Discover How Leading Brands Navigate Amazon Profitability
Amazon’s marketplace is becoming increasingly competitive, and ensuring your brand is profitable is a vital factor for success. Knowing the different elements that play into Amazon profitability, and having the right tools to maximize them, can mean the difference between success and failure on the platform.
To help brands navigate this challenge, Envision Horizons, Getida, and EcomBalance have partnered up to create the most comprehensive guide to understanding and improving profitability on Amazon.

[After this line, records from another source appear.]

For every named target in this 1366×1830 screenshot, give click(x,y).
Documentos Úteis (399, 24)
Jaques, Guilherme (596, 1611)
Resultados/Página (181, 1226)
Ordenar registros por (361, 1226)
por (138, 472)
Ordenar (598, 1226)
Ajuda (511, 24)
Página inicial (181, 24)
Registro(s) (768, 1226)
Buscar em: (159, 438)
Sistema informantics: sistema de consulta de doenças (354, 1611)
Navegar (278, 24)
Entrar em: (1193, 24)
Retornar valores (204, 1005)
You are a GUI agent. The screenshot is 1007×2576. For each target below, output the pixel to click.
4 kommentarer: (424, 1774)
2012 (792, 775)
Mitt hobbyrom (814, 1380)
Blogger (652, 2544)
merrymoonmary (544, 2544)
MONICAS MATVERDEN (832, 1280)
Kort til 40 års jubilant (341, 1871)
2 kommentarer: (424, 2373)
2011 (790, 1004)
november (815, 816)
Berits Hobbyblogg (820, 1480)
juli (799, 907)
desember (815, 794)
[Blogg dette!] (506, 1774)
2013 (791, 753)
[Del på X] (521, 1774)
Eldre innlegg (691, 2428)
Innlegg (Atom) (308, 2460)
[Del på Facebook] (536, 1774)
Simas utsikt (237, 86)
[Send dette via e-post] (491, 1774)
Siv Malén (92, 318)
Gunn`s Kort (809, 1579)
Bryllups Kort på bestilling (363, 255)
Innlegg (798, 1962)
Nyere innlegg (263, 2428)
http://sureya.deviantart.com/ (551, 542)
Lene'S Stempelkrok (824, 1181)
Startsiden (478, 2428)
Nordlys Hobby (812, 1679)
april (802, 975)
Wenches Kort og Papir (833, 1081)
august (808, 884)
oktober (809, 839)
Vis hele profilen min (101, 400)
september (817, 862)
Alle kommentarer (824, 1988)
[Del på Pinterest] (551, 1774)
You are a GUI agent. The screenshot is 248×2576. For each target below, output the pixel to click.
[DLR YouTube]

This resource will help sellers identify key factors influencing their profits while offering actionable solutions to boost product sales and maximize profitability.
Download the full FREE eBook here, or continue reading for a synopsis of the Amazon Profitability eBook.

The Importance of Amazon Profitability
With over $64 billion dollars in eCommerce sales in Q4 of 2022, understanding how to play the Amazon game is of utmost importance for brands looking to expand their reach. Yet getting that reach at a favorable cost is a complex process.
The following guide should serve as a handbook for navigating profitability on Amazon. We tackle big questions like…
“How can brands survive in an ecosystem that favors constant price reduction and increased reliance on advertising dollars?”
“Does it make sense to leverage Amazon’s fulfillment network for efficiency and does it make sense to maintain price parity across the omnichannel landscape?”
For brands, this guide runs through many of the different factors that may affect profitability and based on that, provides insightful actions to increase margins immediately.
“In uncertain economic times, brands that are able to get full transparency into their profitability on any channel, not just Amazon, will win.”
-Laura Meyer
The Cost of Selling on Amazon: The Burying of Costs
Uncovering true profitability on Amazon can be a cumbersome task. The first step in maximizing your Amazon profitability is understanding the fees and costs associated with selling on the platform. These include things like listing fees, storage fees, referral fees (the percentage of each sale that goes to Amazon), FBA (Fulfillment by Amazon) fees for storing and shipping inventory, advertising costs, and more. Knowing how much each fee or cost is—and how it affects your bottom line—will help you make informed decisions about how to maximize your profits.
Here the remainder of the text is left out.